What you need to do -> Find the line containing "How do I perform: Click the Lyrics" in the entries below. Restate it and each line after it, word for word, up to and including the line containing "Task: Click the zoom-in plus at 100%".

===== Dataset entries

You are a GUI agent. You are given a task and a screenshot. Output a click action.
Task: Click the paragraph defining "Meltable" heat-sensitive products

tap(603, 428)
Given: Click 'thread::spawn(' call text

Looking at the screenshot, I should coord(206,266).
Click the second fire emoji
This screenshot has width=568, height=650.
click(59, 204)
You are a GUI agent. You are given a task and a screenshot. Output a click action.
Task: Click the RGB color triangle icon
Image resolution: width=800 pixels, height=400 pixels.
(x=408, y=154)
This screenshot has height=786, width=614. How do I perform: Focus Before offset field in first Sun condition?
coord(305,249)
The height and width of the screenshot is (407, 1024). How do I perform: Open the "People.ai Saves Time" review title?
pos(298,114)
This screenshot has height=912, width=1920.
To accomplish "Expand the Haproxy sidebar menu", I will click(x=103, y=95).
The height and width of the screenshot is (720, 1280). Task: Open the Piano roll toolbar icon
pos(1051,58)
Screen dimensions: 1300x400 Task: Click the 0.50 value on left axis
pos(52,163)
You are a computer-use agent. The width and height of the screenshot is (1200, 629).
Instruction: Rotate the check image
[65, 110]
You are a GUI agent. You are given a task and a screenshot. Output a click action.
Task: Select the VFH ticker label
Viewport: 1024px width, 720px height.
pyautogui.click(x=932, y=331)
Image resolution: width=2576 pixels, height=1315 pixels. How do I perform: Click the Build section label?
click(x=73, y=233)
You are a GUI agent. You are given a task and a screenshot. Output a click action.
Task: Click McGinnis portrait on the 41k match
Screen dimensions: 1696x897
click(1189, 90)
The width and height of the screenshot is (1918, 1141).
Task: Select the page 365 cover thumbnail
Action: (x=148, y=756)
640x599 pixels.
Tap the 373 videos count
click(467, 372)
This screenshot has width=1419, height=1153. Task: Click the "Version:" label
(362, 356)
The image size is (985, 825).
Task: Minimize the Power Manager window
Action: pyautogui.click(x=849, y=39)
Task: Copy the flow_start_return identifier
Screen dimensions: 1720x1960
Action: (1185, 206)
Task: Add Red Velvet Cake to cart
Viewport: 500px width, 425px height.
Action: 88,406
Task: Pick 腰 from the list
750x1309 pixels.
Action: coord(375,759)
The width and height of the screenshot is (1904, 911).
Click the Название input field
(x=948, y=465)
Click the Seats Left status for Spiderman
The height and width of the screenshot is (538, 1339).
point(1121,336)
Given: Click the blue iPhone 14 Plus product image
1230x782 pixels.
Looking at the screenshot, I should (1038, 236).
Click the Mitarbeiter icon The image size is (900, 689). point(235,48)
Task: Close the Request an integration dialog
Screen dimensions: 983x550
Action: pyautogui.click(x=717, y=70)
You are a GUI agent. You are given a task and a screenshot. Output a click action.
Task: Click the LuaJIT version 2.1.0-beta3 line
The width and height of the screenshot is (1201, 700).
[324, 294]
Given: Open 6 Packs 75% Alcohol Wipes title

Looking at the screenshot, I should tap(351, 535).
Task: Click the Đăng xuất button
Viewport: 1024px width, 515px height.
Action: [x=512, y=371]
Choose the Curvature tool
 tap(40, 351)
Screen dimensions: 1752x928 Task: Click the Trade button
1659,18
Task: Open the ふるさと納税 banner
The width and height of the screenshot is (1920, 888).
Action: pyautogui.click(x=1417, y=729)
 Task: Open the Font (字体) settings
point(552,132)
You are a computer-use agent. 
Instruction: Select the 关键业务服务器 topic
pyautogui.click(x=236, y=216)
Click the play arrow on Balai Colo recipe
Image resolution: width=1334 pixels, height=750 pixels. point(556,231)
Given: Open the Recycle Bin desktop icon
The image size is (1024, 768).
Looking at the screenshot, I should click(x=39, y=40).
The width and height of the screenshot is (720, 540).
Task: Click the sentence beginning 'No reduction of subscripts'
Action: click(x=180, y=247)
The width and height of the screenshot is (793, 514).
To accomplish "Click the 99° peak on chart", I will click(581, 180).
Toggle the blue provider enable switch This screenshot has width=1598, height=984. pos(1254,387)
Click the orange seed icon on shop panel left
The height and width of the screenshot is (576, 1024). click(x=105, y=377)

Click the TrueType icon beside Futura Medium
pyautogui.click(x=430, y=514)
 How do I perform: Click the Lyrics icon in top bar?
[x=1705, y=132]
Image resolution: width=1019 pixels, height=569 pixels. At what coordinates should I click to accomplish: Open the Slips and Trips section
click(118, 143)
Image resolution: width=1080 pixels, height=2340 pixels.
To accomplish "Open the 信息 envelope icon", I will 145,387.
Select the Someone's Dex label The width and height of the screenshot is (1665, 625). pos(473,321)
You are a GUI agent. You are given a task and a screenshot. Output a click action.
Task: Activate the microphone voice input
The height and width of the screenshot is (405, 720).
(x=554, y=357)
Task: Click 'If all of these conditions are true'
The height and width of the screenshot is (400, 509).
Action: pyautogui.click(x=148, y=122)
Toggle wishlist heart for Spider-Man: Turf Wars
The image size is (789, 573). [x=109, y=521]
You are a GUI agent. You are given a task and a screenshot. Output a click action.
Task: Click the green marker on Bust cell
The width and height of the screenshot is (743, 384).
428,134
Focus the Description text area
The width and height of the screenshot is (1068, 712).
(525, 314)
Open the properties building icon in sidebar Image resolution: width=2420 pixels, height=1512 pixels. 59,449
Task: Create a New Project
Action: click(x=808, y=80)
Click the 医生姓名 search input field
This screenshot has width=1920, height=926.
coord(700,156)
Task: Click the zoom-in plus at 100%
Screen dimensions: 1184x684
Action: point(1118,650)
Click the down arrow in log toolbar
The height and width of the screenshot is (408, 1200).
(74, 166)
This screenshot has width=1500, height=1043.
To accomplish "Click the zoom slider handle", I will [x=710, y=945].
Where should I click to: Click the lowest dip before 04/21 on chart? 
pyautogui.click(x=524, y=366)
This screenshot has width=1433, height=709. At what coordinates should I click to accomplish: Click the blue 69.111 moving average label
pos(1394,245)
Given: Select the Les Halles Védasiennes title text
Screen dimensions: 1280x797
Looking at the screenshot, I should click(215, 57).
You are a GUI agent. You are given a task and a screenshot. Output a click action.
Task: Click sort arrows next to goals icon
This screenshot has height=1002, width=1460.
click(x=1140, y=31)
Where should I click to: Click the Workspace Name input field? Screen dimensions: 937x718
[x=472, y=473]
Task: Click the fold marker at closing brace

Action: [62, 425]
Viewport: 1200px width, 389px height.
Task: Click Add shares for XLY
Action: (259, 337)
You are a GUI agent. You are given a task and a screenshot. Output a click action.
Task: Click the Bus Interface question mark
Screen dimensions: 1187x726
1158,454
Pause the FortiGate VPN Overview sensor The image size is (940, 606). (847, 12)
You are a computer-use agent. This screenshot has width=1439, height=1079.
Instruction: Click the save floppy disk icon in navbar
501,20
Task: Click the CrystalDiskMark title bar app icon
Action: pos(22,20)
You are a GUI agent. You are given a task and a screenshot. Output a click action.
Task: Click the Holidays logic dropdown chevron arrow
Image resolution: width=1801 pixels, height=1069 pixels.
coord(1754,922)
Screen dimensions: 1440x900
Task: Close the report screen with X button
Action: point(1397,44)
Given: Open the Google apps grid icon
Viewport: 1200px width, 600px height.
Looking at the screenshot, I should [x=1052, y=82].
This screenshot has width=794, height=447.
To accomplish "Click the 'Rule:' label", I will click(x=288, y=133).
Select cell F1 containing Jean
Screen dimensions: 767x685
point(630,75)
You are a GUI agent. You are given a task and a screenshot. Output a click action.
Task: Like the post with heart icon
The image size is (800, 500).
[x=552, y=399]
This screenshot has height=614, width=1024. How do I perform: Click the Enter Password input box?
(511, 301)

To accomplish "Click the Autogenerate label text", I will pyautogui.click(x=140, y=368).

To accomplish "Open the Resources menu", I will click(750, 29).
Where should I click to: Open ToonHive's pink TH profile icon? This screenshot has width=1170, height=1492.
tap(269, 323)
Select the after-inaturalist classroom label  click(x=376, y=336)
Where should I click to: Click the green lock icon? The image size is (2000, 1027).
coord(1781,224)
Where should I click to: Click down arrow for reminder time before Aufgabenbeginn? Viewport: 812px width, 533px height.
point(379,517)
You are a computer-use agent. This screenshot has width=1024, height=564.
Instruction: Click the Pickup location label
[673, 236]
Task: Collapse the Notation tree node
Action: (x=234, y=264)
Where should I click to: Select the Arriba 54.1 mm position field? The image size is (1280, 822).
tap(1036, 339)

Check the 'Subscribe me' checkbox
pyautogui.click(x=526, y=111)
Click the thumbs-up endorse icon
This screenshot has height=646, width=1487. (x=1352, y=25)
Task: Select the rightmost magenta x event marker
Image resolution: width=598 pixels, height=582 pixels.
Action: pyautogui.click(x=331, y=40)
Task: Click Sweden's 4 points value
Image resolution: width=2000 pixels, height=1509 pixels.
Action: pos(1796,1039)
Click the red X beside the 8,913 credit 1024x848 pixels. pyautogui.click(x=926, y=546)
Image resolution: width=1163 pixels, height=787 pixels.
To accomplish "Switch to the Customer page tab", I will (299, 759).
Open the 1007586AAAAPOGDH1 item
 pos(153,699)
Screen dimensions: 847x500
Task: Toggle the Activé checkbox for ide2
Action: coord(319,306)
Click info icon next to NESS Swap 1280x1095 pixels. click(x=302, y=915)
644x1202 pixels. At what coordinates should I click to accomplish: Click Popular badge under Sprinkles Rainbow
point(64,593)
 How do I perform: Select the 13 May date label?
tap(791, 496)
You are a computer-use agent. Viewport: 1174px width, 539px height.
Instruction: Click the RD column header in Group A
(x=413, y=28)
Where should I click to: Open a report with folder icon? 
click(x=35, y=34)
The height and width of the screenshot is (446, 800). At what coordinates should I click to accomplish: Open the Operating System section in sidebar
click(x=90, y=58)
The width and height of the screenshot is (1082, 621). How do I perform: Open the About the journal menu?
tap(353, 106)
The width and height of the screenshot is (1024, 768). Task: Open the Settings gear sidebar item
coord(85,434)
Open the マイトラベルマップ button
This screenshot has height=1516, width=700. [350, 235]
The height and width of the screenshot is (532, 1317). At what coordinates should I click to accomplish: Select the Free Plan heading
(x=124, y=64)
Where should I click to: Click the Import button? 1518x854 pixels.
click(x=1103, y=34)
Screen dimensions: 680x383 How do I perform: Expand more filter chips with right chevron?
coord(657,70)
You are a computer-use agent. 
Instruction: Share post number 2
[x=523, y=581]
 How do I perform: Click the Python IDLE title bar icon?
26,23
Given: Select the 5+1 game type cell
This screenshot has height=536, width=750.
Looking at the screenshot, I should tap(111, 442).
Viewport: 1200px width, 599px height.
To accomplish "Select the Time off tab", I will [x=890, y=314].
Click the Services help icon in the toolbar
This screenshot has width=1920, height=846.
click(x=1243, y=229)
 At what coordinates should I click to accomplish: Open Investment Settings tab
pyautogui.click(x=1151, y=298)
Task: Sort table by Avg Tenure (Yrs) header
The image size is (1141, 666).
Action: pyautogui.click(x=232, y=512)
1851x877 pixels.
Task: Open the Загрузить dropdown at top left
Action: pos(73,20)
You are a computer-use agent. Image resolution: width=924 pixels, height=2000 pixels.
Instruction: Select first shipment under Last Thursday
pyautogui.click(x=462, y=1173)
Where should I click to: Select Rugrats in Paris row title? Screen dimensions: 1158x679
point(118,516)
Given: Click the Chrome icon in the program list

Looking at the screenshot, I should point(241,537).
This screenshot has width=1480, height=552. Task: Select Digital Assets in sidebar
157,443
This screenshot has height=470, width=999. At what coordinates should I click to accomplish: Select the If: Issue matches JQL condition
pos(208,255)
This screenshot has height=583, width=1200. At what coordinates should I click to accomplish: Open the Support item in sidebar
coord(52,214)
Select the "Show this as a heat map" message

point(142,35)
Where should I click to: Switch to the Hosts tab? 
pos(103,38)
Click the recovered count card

==========

Exercise solution ->
 How do I perform: Click the Lyrics icon in top bar?
[x=1705, y=132]
Image resolution: width=1019 pixels, height=569 pixels. At what coordinates should I click to accomplish: Open the Slips and Trips section
click(118, 143)
Image resolution: width=1080 pixels, height=2340 pixels.
To accomplish "Open the 信息 envelope icon", I will 145,387.
Select the Someone's Dex label The width and height of the screenshot is (1665, 625). pos(473,321)
You are a GUI agent. You are given a task and a screenshot. Output a click action.
Task: Activate the microphone voice input
The height and width of the screenshot is (405, 720).
(x=554, y=357)
Task: Click 'If all of these conditions are true'
The height and width of the screenshot is (400, 509).
Action: pyautogui.click(x=148, y=122)
Toggle wishlist heart for Spider-Man: Turf Wars
The image size is (789, 573). [x=109, y=521]
You are a GUI agent. You are given a task and a screenshot. Output a click action.
Task: Click the green marker on Bust cell
The width and height of the screenshot is (743, 384).
428,134
Focus the Description text area
The width and height of the screenshot is (1068, 712).
(525, 314)
Open the properties building icon in sidebar Image resolution: width=2420 pixels, height=1512 pixels. 59,449
Task: Create a New Project
Action: click(x=808, y=80)
Click the 医生姓名 search input field
This screenshot has width=1920, height=926.
coord(700,156)
Task: Click the zoom-in plus at 100%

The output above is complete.